I need to sort a table by column. My tables are represents by a single vector.

example :

col_name A B C

vector : 1 2 3 6 5 4 7 8 9

that give me the table :

A B C

1 6 7
2 5 8
3 4 9

After a sort on column B , I need to obtain :

A B C

3 4 9
2 5 8
1 6 7

my code :

#include <iostream>
#include <string>
#include <vector>
#include <algorithm>

int main()
{

  std::vector<std::string> vec = {"1","8","1","2","3","2","3",
                                  "5","5","2","5","6","5","6",
                                  "9","3","3","4","8","3","9"};

  std::vector<std::string> rec = {"1","1","8","2","2","3","3",
                                  "2","5","5","5","5","6","6",
                                  "3","9","3","4","3","8","9"};

  int size = 7;
  int col_idx = 1;


  for(int i = 0; i<3;++i)
    {
      if(i==col_idx)
        continue;

      std::sort(vec.begin() + i*size, vec.begin() + (i+1)*size,
                [col_idx, size, i](std::string& s1,std::string& s2)
                       {
                         std::cout << s1 << " "
                                   << s2 << " "
                                   << *(&s1 +(col_idx - i)*size) << " "
                                   << *(&s2 +(col_idx - i)*size) << " "
                                   << (*(&s1 +(col_idx - i)*size) < *(&s2 +(col_idx - i)*size)) << std::endl;
                         return *(&s1 +(col_idx - i)*size) < *(&s2 +(col_idx - i)*size);
                       });
    }
  std::sort(vec.begin() + col_idx*size, vec.begin() + (col_idx+1)*size);
}

assert(vec==res);

I have a segmentation fault error : only the first line appear from the cout.

Kafka
  • 720
  • 6
  • 21
  • 1
    Any reason why you're not simply using `std::vector >`? – theWiseBro Feb 28 '20 at 14:37
  • Use a debugger! – Matthieu Brucher Feb 28 '20 at 14:43
  • 3
    If your `std::sort` predicate looks convoluted for something that is conceptually simple (sort columns), then take a step back and rethink your approach (how you structured your data, the data types you chose, etc.) – PaulMcKenzie Feb 28 '20 at 14:45
  • It's an example code. In the real code, that allow some theorical speed up, and I can't change all the approch in the whole code. – Kafka Feb 28 '20 at 14:48
  • can you please include the actual and expected output for the numbers in the code? – 463035818_is_not_an_ai Feb 28 '20 at 14:48
  • Don't see the point for the debugger ??? that just say there is a problemee with *(&s1 +(col_idx - i)*size) < *(&s2 +(col_idx - i)*size) – Kafka Feb 28 '20 at 14:50
  • "that allow some theorical speed up" frankly that sounds like a very vague basis to use the "wrong" data type. Can you explain why you expect speed up here? In any case, when there are such constraints you should mention them in the question – 463035818_is_not_an_ai Feb 28 '20 at 14:50
  • @Kafka *that allow some theorical speed up, and I can't change all the approch in the whole code.* -- Honestly, your speedup looks more like it will "slow down". All of those shenanigans you're doing with pointers will eventually, if not already, render the compiler's optimization opportunities null and void. Thus your code may run *slower* than what the compiler would have produced. – PaulMcKenzie Feb 28 '20 at 14:54

1 Answers1

3

Honestly, your approach looks rather complicated to me. Most of its complexity is due to the fact that you have rows in your code but they are present only implicitly. Making stuff explicit in code not only helps to increase readability but also makes code easier to write.
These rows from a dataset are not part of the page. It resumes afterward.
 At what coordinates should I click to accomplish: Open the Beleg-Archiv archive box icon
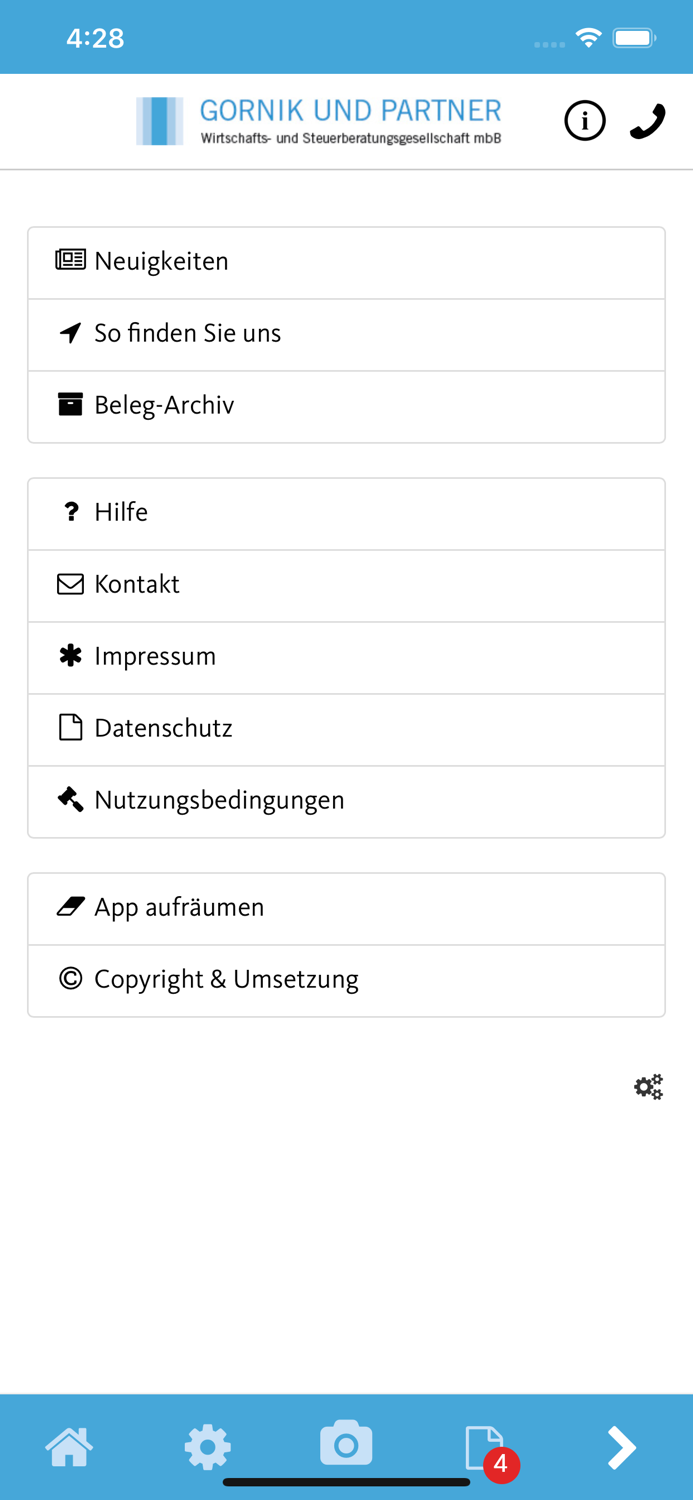coord(69,405)
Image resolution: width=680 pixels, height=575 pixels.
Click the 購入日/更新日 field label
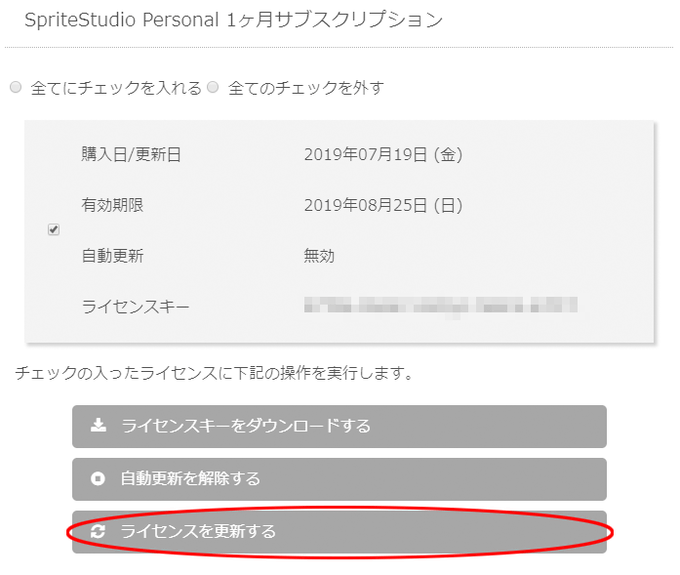(x=131, y=154)
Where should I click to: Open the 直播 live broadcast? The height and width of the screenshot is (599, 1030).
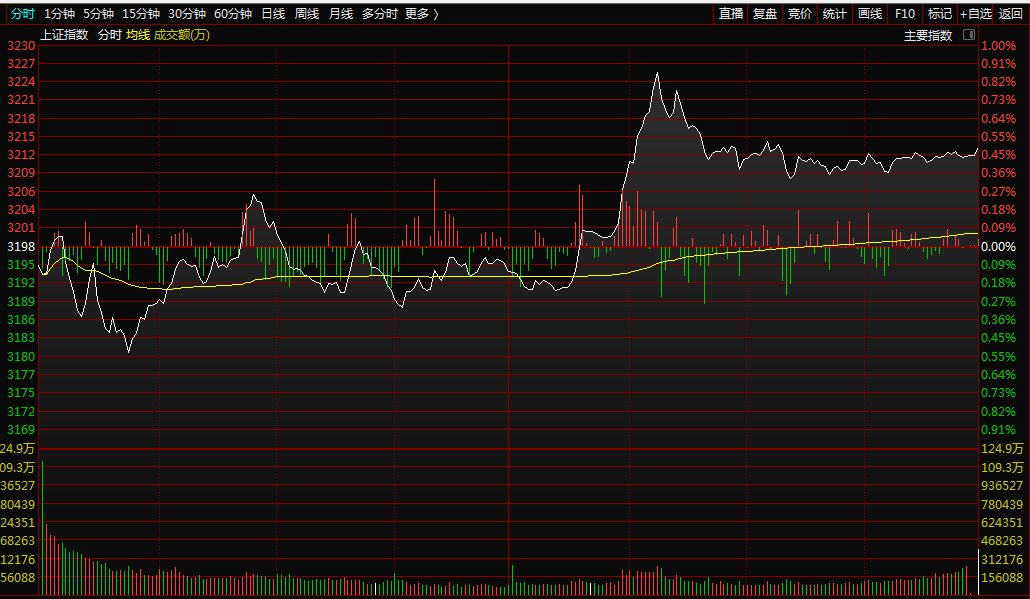click(731, 14)
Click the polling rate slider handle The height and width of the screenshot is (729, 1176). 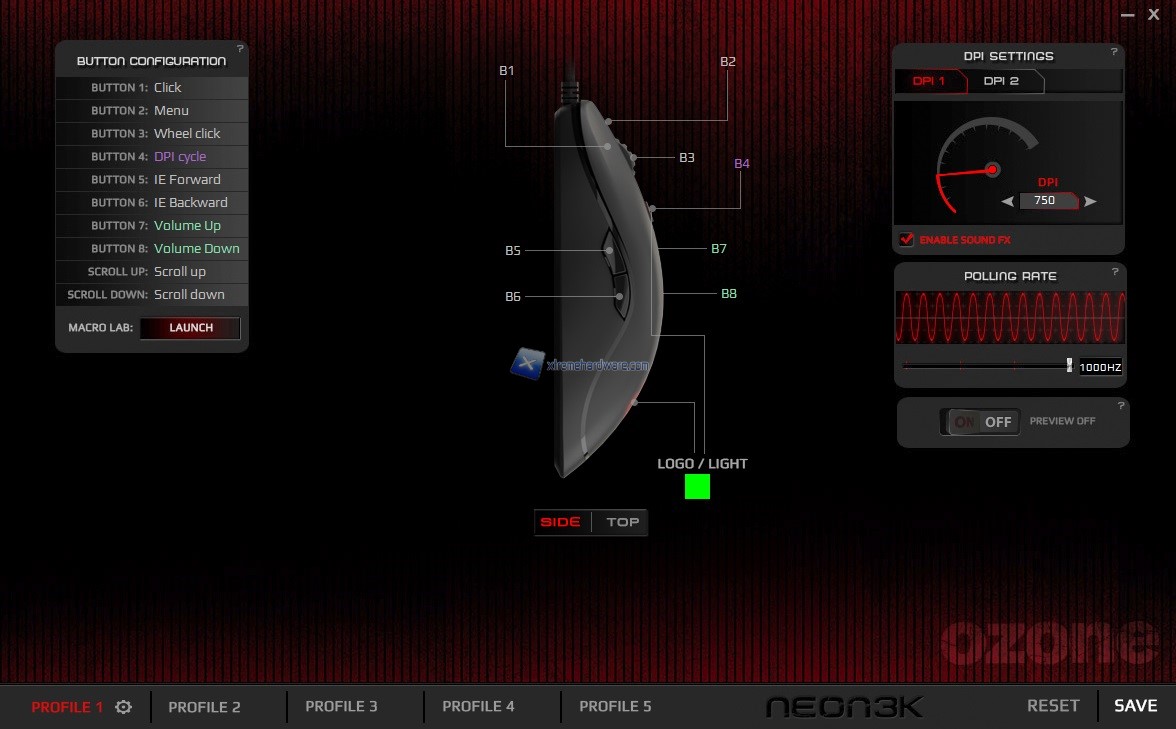pos(1069,366)
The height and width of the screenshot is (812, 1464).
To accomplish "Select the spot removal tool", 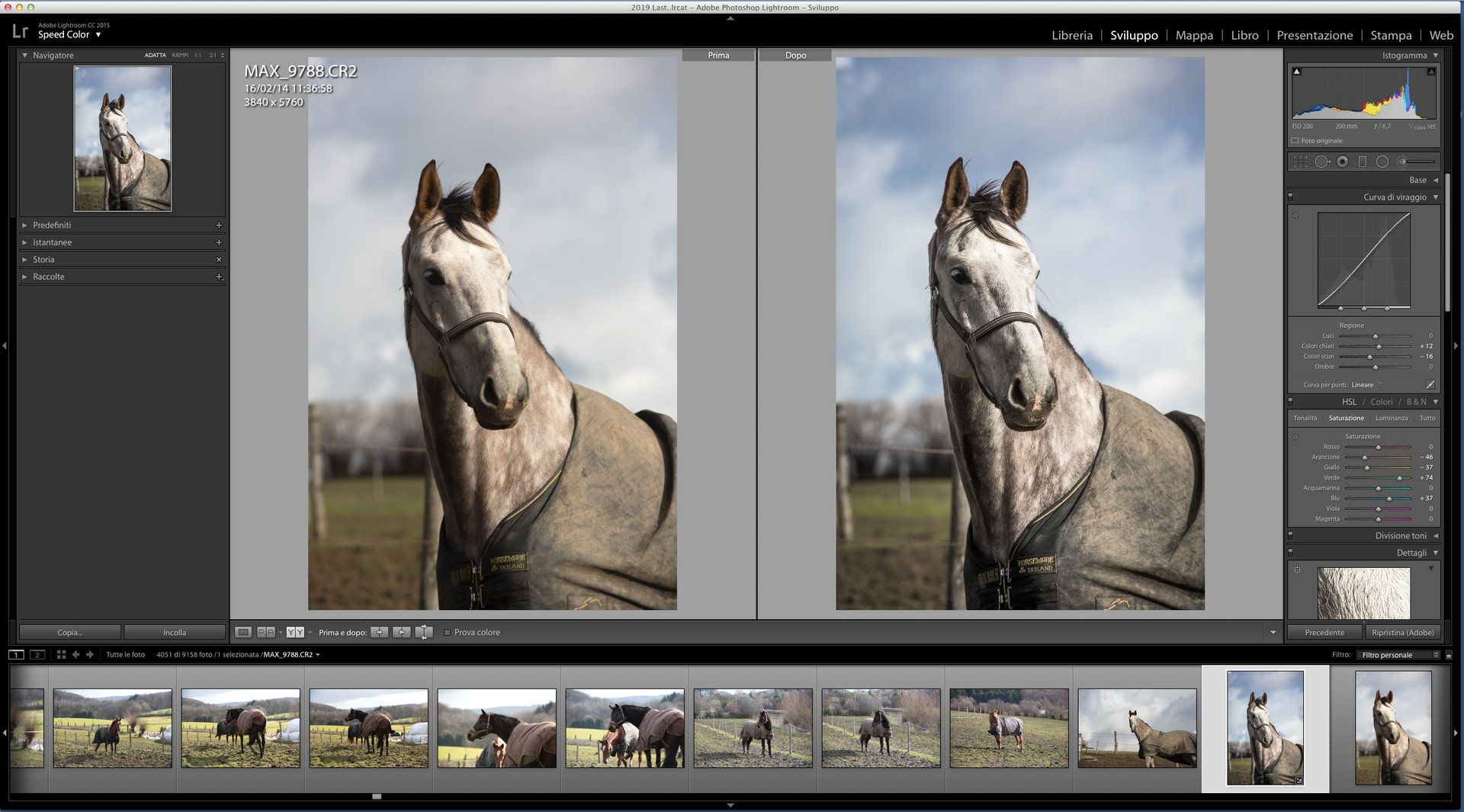I will pyautogui.click(x=1321, y=162).
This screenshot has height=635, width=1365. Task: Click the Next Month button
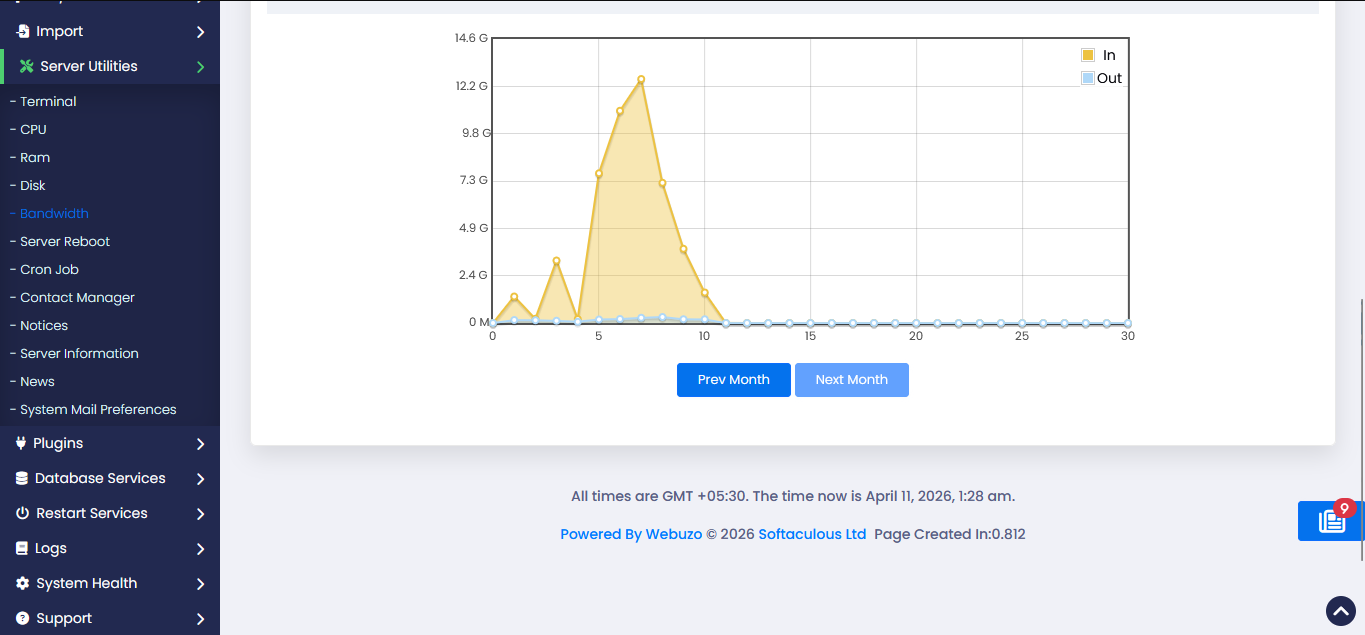[851, 380]
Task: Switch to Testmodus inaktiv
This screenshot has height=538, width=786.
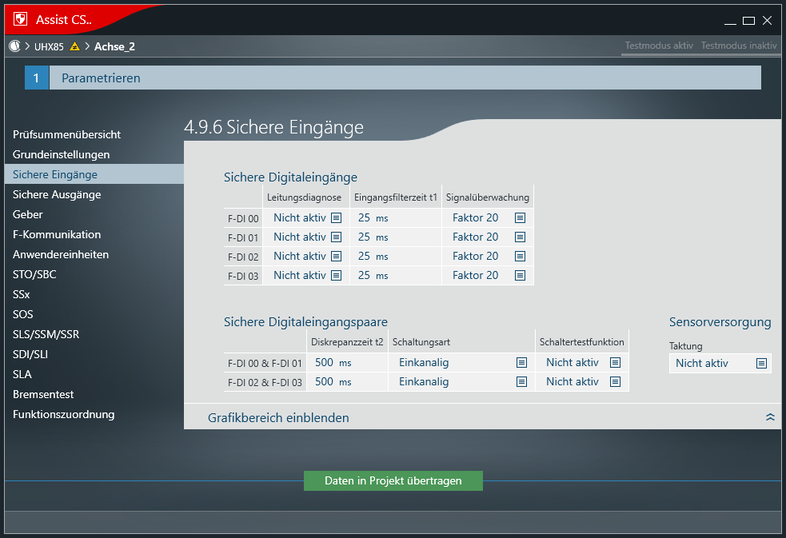Action: coord(739,46)
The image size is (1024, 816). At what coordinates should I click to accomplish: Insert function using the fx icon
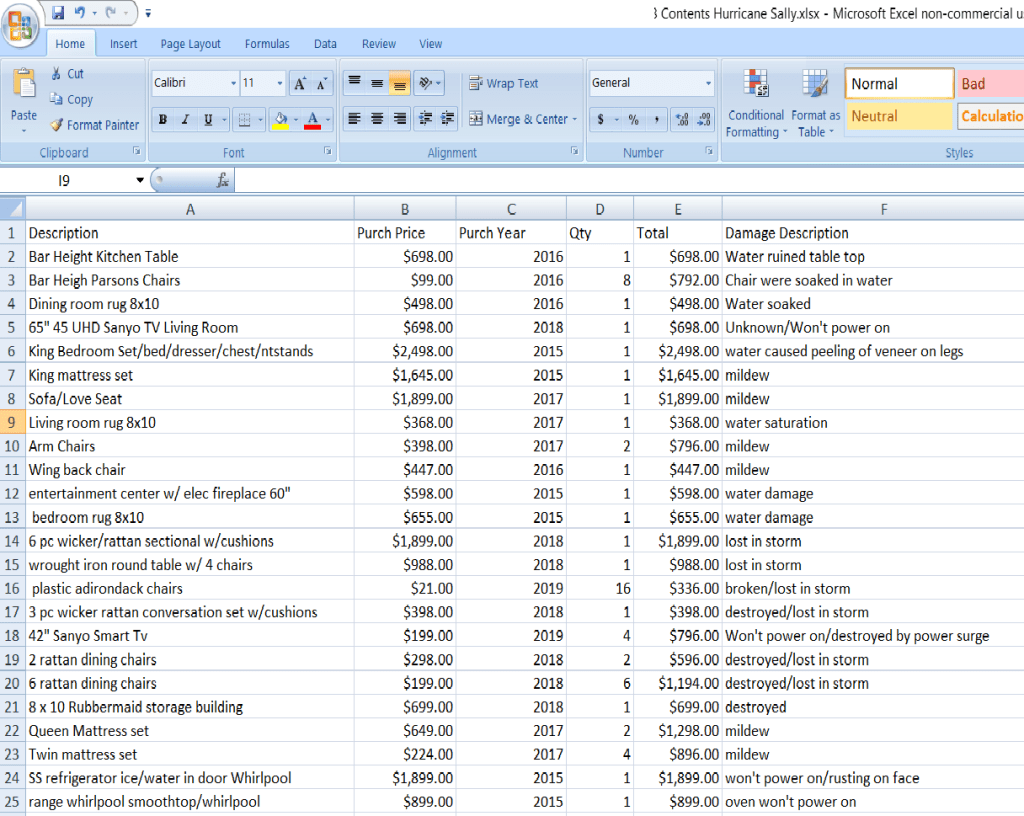[x=223, y=181]
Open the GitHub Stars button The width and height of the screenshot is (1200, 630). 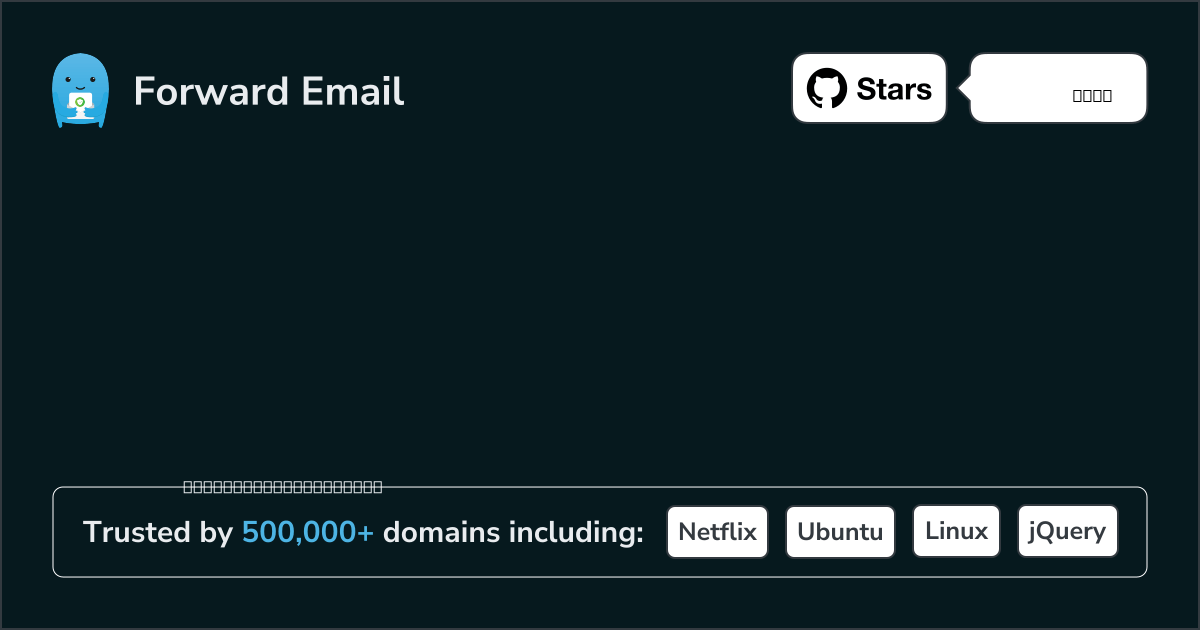tap(869, 89)
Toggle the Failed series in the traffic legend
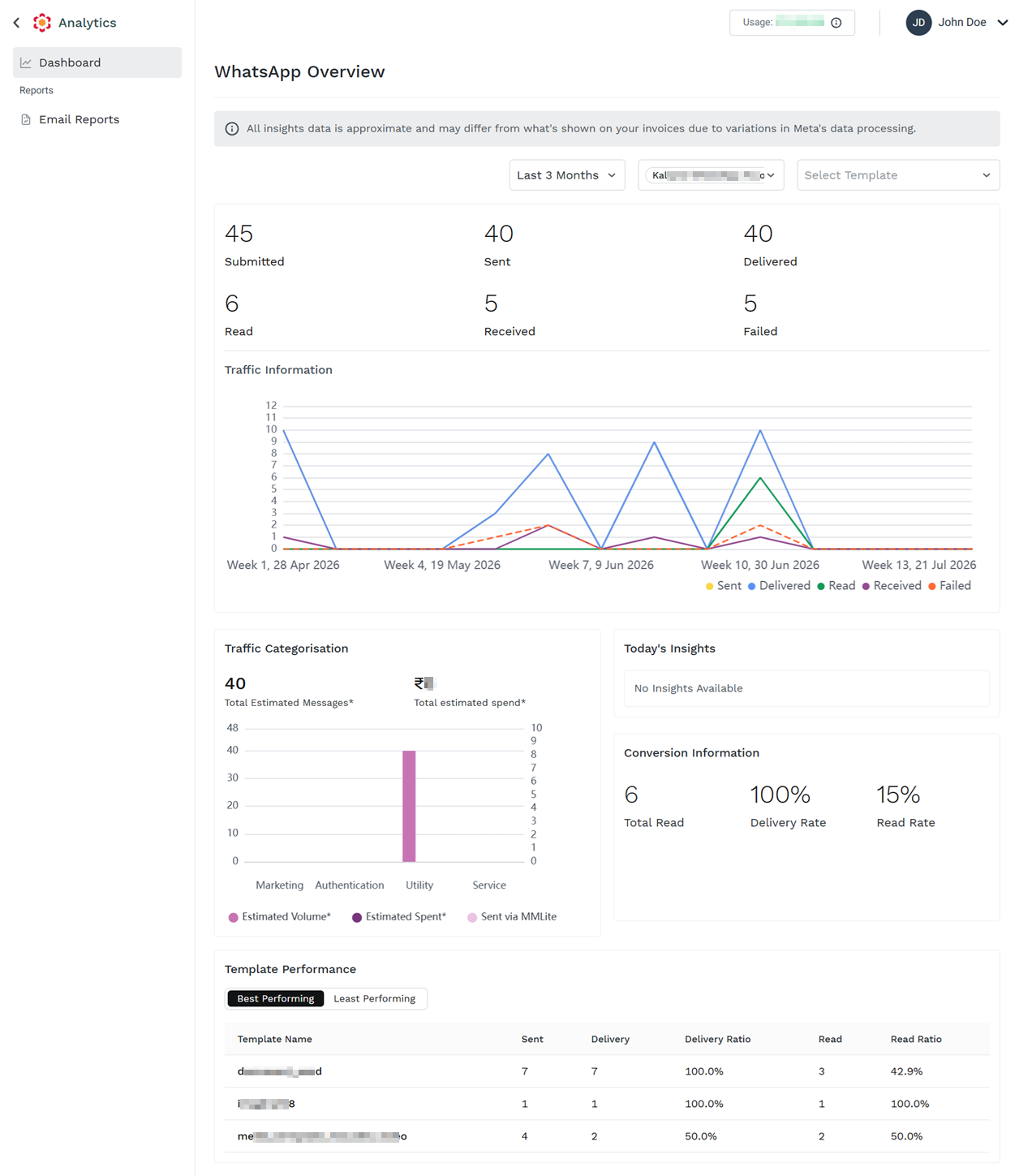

Lets say you use std::array<std::string,3> for rows, then your code could be as leightweight as this:

#include <vector>
#include <array>
#include <algorithm>
#include <iostream>

int main() {
    using row_t = std::array<std::string,3>;
    std::vector<row_t> vec = { {"1","8","1"},{"2","3","2"},{"3","5","5"},{"2","5","6"}};

    std::sort(vec.begin(),vec.end(),[](const row_t& a, const row_t& b) { return a[2] < b[2]; });

    for (const auto& row : vec) {
        for (const auto& e : row) std::cout << e << " ";
        std::cout << '\n';
    }
}

Output:

1 8 1 
2 3 2 
3 5 5 
2 5 6 

Ok, that's probably a good approch for this problem, and maybe it's what should I do, but I can't pass 2 months to change all the code ...

You could have made the requirements more clear in the question. I think if you have 10k lines of code that depend on this particular issue using a flat vector, when a different data structure would be more appropriate, then you have a bigger problem than how to sort rows. Anyhow...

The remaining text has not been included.